Given text:
↓
Volume and modelling: Video and teaching guide

Use this video as a springboard to explore volume of composite shapes, adjusting numbers to make calculations friendlier, and drawing on reasoning and mathematical modelling.

The video uses the scenario of a project manager asking the construction team if there are enough bricks onsite to build three identical foundations. To determine if more bricks need to be ordered, the calculated number of bricks is then compared to the number available on the pallet.

Australian Curriculum V9 Mathematics
Year 7: Measurement
AC9M7M02, AC9M7M06


Numeracy Progression
Multiplicative Strategies: P7
Understanding units of measurement: P8, P9

*P stands for Progression level

Watch the video below with your students (full screen recommended).

Video duration: 3 min 19 sec

Suggestions to follow up video

Objective: To create different arrangements of blocks for a specified volume.
↑
Challenge a: Copy the passage of the teaching guide that begins at the words "Use this video" and stops after "on the pallet.", keeping its wording unchanged.

Listing:
↓
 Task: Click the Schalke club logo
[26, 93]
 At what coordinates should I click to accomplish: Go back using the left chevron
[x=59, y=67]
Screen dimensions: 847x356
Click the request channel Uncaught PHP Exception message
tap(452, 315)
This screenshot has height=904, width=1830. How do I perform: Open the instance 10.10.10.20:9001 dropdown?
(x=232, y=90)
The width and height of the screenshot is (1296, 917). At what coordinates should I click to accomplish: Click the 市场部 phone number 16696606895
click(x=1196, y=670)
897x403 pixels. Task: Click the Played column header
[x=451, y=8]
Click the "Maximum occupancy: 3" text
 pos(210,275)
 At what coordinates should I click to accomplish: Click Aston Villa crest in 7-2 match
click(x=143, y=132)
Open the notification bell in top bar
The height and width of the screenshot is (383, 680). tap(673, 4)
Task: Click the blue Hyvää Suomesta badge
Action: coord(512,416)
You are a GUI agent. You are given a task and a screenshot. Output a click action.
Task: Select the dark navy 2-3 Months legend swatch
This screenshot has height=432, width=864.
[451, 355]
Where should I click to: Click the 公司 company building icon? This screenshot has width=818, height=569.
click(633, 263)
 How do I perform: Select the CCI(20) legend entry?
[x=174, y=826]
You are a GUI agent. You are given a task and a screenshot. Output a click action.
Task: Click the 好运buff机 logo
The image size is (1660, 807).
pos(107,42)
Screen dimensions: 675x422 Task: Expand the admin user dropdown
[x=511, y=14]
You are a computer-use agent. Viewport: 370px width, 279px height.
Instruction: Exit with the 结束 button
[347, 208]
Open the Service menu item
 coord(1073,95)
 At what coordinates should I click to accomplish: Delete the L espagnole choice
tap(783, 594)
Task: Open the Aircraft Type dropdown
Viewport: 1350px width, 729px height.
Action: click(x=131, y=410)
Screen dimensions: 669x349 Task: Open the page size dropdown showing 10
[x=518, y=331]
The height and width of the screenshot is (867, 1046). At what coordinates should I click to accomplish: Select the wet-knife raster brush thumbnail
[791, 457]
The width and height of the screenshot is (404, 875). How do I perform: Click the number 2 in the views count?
↑
Challenge b: Please reproduce the listing lines beginning at the line that has "At what coordinates should I click to accomplish: Go" and stopping after the line that has "click(x=1196, y=670)", both ends included and the request lines kept. Scale every coordinate in the answers by 0.65 and round each to a whole number, with halves rounded up.

Full output a:
Use this video as a springboard to explore volume of composite shapes, adjusting numbers to make calculations friendlier, and drawing on reasoning and mathematical modelling.

The video uses the scenario of a project manager asking the construction team if there are enough bricks onsite to build three identical foundations. To determine if more bricks need to be ordered, the calculated number of bricks is then compared to the number available on the pallet.

Full output b:
 At what coordinates should I click to accomplish: Go back using the left chevron
[x=38, y=44]
Screen dimensions: 847x356
Click the request channel Uncaught PHP Exception message
tap(294, 205)
This screenshot has height=904, width=1830. How do I perform: Open the instance 10.10.10.20:9001 dropdown?
(x=151, y=59)
The width and height of the screenshot is (1296, 917). At what coordinates should I click to accomplish: Click the 市场部 phone number 16696606895
click(x=777, y=436)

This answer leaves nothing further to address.